DESCRIPTION OF THE TASK :: Your copy should run exactly from the line containing "Expand recipient details" to the last line of the entries below, and it should include no pictures.

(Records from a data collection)

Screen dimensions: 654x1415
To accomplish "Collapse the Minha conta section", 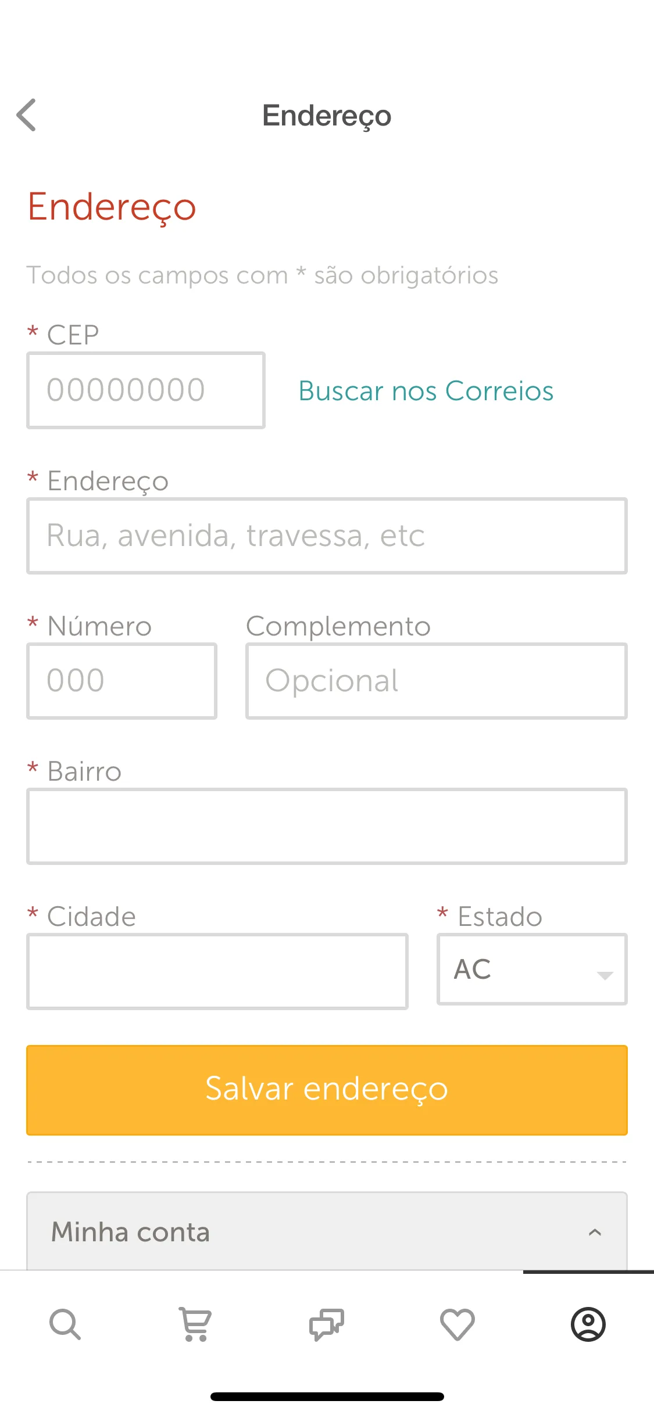I will pyautogui.click(x=327, y=1231).

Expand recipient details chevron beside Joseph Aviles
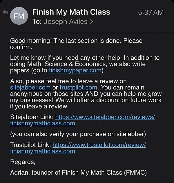tap(92, 21)
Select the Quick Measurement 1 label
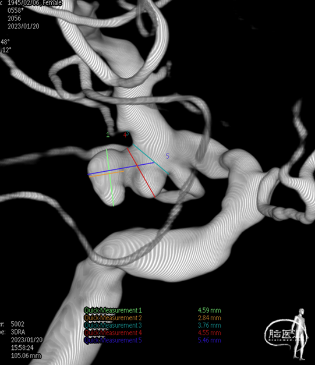The width and height of the screenshot is (315, 365). (x=113, y=310)
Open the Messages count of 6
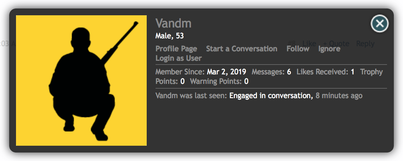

WRITTEN REPLY ::
Expand recipient details chevron beside Joseph Aviles
tap(92, 21)
Select the Quick Measurement 1 label
The width and height of the screenshot is (315, 365). (x=113, y=310)
Open the Messages count of 6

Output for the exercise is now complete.